CHINA has cut a subsidy for solar projects under a demonstration program this year by more than 20 percent to reflect falling costs of photovoltaic system installations.

The government will offer 5.50 yuan (87 US cents) per watt for the combined capacity of 1.71 gigawatts approved for this year under the Golden Sun program, according to a statement on the central government's website yesterday. It earlier proposed to offer 7 yuan per watt this year.

"This is a bit surprising," said Liu Wenping, an analyst at investment research firm Pacific Epoch. "The lower subsidy may reflect that developers had been very enthusiastic in applying for projects while the government's total subsidy was already set."

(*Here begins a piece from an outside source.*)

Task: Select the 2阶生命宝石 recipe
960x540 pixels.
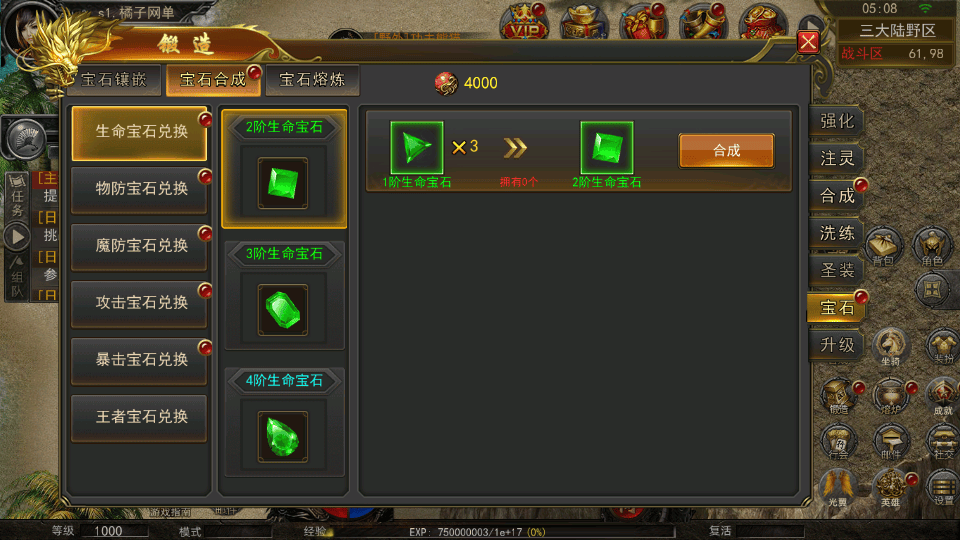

Engineering, procurement and construction contractors typically ask for 8 yuan to 10.50 yuan per watt for solar projects today, Liu said.

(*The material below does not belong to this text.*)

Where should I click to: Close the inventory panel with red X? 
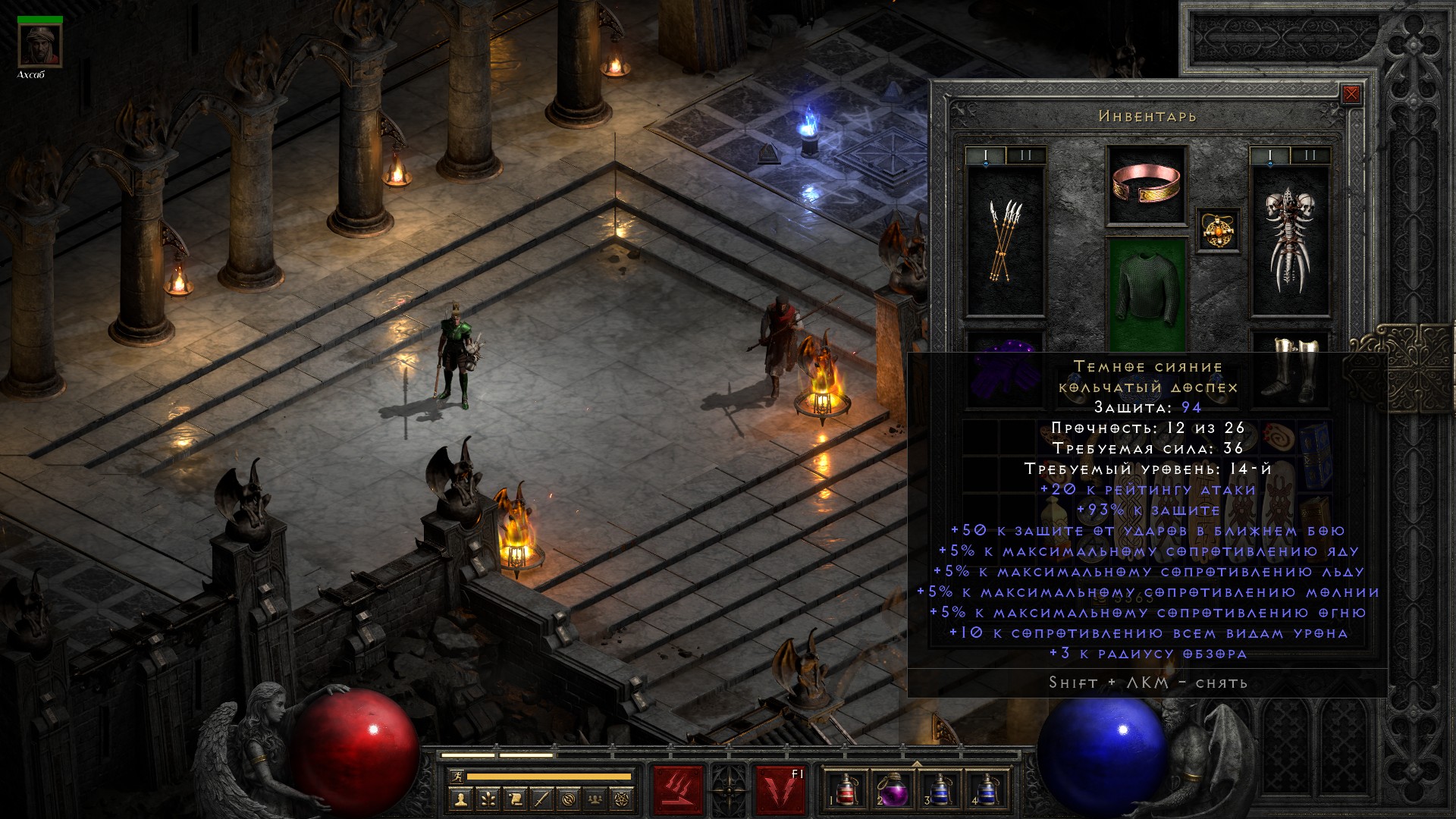click(1351, 95)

Governments globally are slashing benefits enjoyed by solar installers as panel prices fall because of slowing demand in traditional markets like Europe.

Golden Sun was launched in 2009 to facilitate the development of China's solar power industry and aims to cover 50-70 percent of the investment in solar installations. Developers must meet certain requirements in capacity, scale and capital to qualify for the subsidy.

Meanwhile, Cao Min, chief financial officer of Nasdaq-listed JA Solar Holdings, yesterday said the solar industry may see improved prospects in the second half of 2012 or the first half of next year due to industry consolidation and improving demand.

JA Solar signed a strategic R&D tie-up yesterday with the Shanghai Institute of Technical Physics of the Chinese Academy of Sciences.

In January, the National Energy Administration said China plans to double its solar power capacity in operation by installing 3 gigawatts this year.